Department of Pharmacology and Cancer Biology, Duke University School of Medicine, Durham, NC 27710, USA.
Proc Natl Acad Sci U S A. 2013 Jul 23;110(30):12432-7. doi: 10.1073/pnas.1304188110. Epub 2013 Jul 9.
Endothelial dysfunction is associated with diverse cardiovascular pathologies. Here, we show a previously unappreciated role for the Abelson (Abl) family kinases (Abl and Arg) in endothelial function and the regulation of angiogenic factor pathways important for vascular homeostasis. Endothelial Abl deletion in Arg-null mice led to late-stage embryonic and perinatal lethality, with mutant mice displaying focal loss of vasculature and tissue necrosis. Loss of Abl kinases led to increased endothelial cell apoptosis both in vitro and in vivo, contributing to vascular dysfunction, infarction, and tissue damage. Mechanistically, we identify a unique dual role for Abl kinases in the regulation of angiopoietin/Tie2 protein kinase signaling. Endothelial Abl kinases modulate Tie2 expression and angiopoietin-1-mediated endothelial cell survival. These findings reveal a critical requirement for the Abl kinases in vascular development and function, which may have important implications for the clinical use of Abl kinase inhibitors.

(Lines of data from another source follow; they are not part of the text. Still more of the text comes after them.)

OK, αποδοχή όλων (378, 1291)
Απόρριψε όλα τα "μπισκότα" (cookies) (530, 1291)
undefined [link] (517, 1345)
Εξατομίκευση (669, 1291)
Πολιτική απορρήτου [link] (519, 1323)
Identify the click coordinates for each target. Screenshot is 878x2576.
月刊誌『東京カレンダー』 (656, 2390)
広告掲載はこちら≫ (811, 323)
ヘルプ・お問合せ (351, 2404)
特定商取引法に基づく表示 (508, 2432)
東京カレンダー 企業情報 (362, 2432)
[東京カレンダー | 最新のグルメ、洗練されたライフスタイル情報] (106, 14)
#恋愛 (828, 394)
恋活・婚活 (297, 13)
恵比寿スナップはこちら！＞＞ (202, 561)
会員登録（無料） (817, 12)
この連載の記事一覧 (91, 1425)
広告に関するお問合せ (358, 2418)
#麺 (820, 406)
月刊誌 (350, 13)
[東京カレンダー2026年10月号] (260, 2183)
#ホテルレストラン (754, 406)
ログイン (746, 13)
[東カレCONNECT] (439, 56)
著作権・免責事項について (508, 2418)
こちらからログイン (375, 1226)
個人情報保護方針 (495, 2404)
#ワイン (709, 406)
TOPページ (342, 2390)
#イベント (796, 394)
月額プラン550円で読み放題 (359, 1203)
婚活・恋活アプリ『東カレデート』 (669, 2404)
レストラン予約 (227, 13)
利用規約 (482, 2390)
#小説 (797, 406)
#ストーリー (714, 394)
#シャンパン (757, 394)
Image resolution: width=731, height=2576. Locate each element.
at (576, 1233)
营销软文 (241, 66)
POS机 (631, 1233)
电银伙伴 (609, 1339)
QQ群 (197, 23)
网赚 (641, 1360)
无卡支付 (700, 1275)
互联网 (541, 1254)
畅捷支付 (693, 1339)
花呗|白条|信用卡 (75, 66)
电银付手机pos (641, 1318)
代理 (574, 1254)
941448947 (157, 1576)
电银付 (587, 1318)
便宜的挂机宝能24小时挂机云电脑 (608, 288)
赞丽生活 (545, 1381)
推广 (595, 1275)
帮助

内皮功能障碍与多种心血管病理有关。在这里,我们展示了阿贝尔(Abl)家族激酶(Abl 和 Arg)在血管内皮功能和血管稳态重要的血管生成因子途径调节中的一个以前未被认识到的作用。Arg 基因缺失的内皮细胞 Abl 缺失导致晚期胚胎和成体致死,突变小鼠表现出血管和组织坏死的局灶性丧失。Abl 激酶的缺失导致体外和体内内皮细胞凋亡增加,导致血管功能障碍、梗死和组织损伤。从机制上讲,我们发现 Abl 激酶在血管生成素/Tie2 蛋白激酶信号转导的调节中具有独特的双重作用。内皮 Abl 激酶调节 Tie2 表达和血管生成素-1 介导的内皮细胞存活。这些发现揭示了 Abl 激酶在血管发育和功能中的关键需求,这可能对 Abl 激酶抑制剂的临床应用具有重要意义。